%%

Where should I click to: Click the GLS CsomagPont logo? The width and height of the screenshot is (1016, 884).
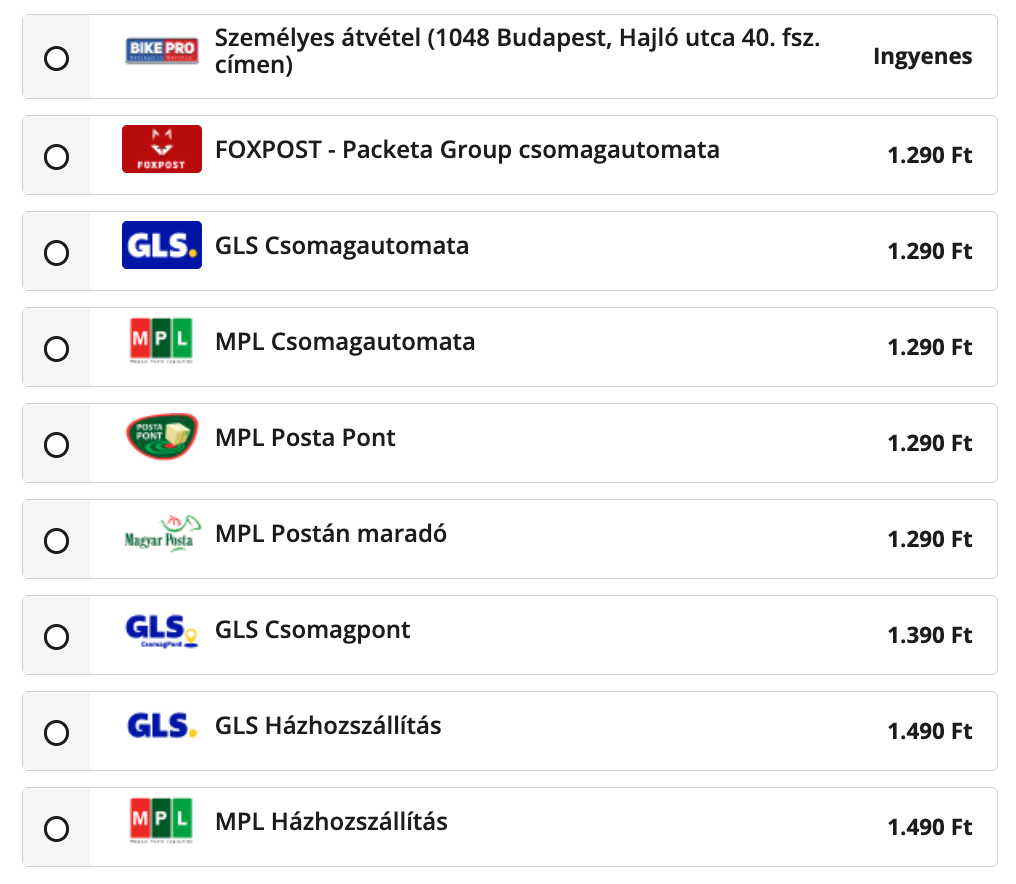pyautogui.click(x=161, y=631)
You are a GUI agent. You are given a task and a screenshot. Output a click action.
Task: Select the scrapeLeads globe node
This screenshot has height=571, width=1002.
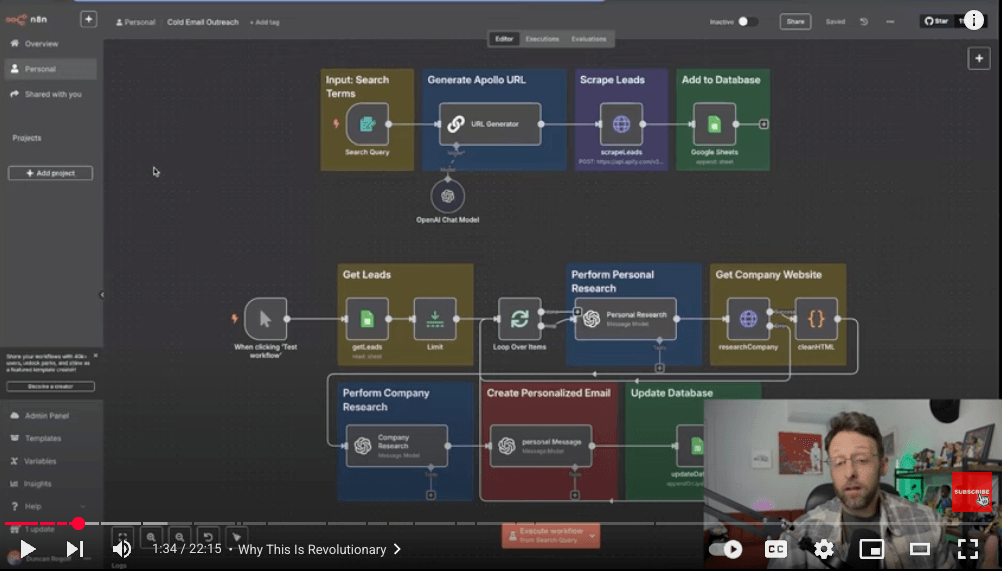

%%

**Requirement**
Transcribe the material as is, with images omitted.

**Reply to the exercise**
Where should I click to: Click the GLS CsomagPont logo? The width and height of the screenshot is (1016, 884).
pyautogui.click(x=161, y=631)
You are a GUI agent. You are given a task and a screenshot. Output a click action.
Task: Select the scrapeLeads globe node
This screenshot has height=571, width=1002.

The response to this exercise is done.